Multiple Instruction Issue
Introduction: By issuing several operations per clock, processors can keep even more operations in flight. The largest number of operations that can be executed simultaneously can be computed by multiplying the instruction issue width by the average number of stages in the execution pipeline.
Like pipelining, parallelism on multiple-issue machines can be managed either by software or hardware. Machines that rely on software to manage their parallelism are known as VLIW (Very-Long-Instruction-Word) machines, while those that manage their parallelism with hardware are known as superscalar machines. VLIW machines, as their name implies, have wider than normal instruction words that encode the operations to be issued in a single clock. The compiler decides which operations are to be issued in parallel and encodes the information in the machine code explicitly. Superscalar machines, on the other hand, have a regular instruction set with ordinary sequential-execution semantics. Superscalar machines automatically detect dependences among instructions and issue them as their operands become available. Some processors include both VLIW and superscalar functionality.
Simple hardware schedulers execute instructions in the order in which they are fetched. If a scheduler comes across a dependent instruction, it and all instructions that follow must wait until the dependences are resolved (i.e., the needed results are available). Such machines obviously can benefit from having a static scheduler that places independent operations next to each other in the order of execution.
More sophisticated schedulers can execute instructions "out of order." Operations are independently stalled and not allowed to execute until all the values they depend on have been produced.
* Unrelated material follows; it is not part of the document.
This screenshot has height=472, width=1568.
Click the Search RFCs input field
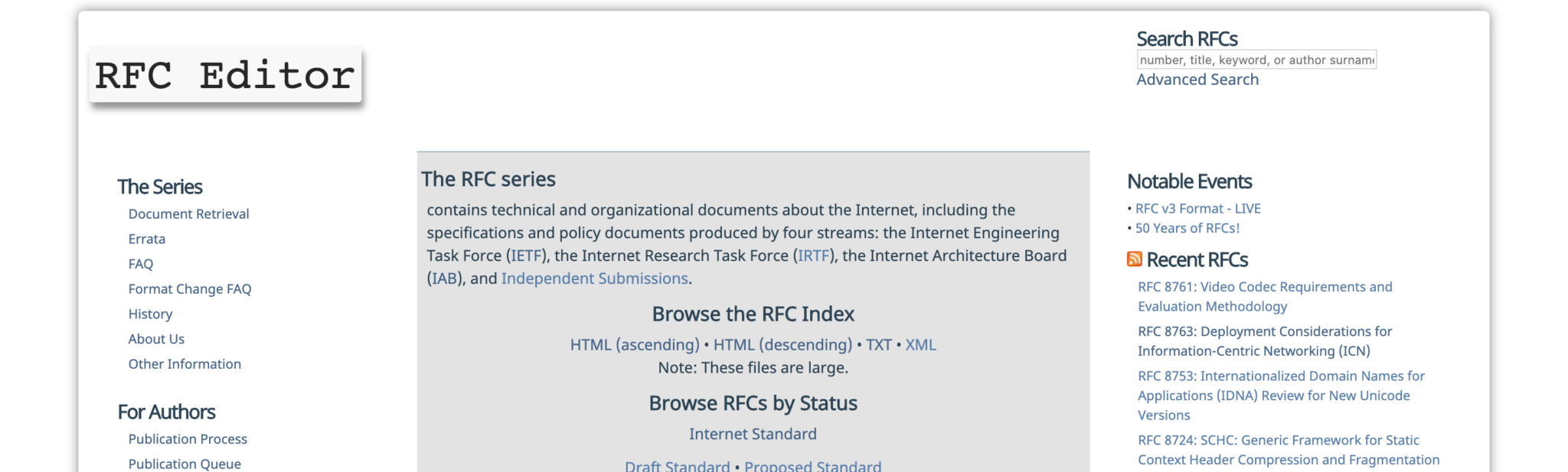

Even these schedulers benefit from static scheduling, because hardware schedulers have only a limited space in which to buffer operations that must be stalled. Static scheduling can place independent operations close together to allow better hardware utilization. More importantly, regardless how sophisticated a dynamic scheduler is, it cannot execute instructions it has not fetched. When the processor has to take an unexpected branch, it can only find parallelism among the newly fetched instructions. The compiler can enhance the performance of the dynamic scheduler by ensuring that these newly fetched instructions can execute in parallel.